Por mí, que la metan presa y tiren la llave, dijo desde la cocina doña Dorotea. ¡Grandísima casquivana! ¡No vino más que a traer disgustos!
¡Que se vaya con viento frejco!, exclamó Abelarda.
***
Entre pitos y flautas, ya era bien pasado el mediodía cuando al fin se pusieron en marcha. Iban al paso, y más lento todavía, ya que doña Clarita no sabía montar, y cualquier posición le resultaba incómoda.
¡Ay! ¡Me caigo!
Inocencio le había elegido el caballo más mansito, y aun así le costaba mantenerse en posición vertical.
¿Podemos parar un ratito? Tengo un doblez aquí abajo que…
Todavía no, Señora, dijo su tímido guía. Espere que pasemos la laguna.
Esa había sido la primera indicación de don Bernardo: que salieran lo antes posible del camino principal.

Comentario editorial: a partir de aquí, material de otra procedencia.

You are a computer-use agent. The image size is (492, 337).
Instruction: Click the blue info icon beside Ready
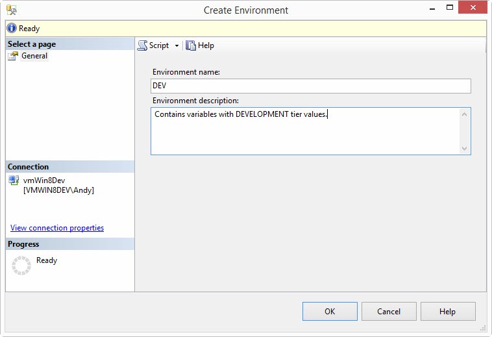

No podían hacerlo todavía. No hasta rodear la Laguna de los Flamencos, y subir por la picada del Norte.
No hay ningún flamenco a la vista, ni siquiera un pato, observó doña Clarita. Aquel asunto parecía una broma de mal gusto.
¿Falta mucho, muchacho? Esta montura me está matando…
Aguante un poquito, Señora.
Ay, ay, hacía aspavientos la Viuda, pensando en cómo iban a quedar sus posaderas, tras unas horas de aquel traqueteo.
¿Y eso?
Otras preocupaciones la asaltaron, cuando vio la nube de polvo, allá adelante en el camino. Una pluma de tierra que el viento peinaba a un costado, y que se iba haciendo cada vez más grande.
Es un auto, Señora, dijo Inocencio.
Ya veo que es un auto, imbécil…
Una bandada de pájaros levantó vuelo espantada cuando el bólido se acercó, metiendo un ruido de mil demonios. Más espantada quedó doña Clarita, cuando reconoció el auto color rojo bermellón de su anterior amante.
Ay, no…
Su cuerpo entero se quedó de piedra al ver que, detrás del chofer, no venía el vengativo y despechado don Moisés, sino cuatro policías con sus azules uniformes y sus armas.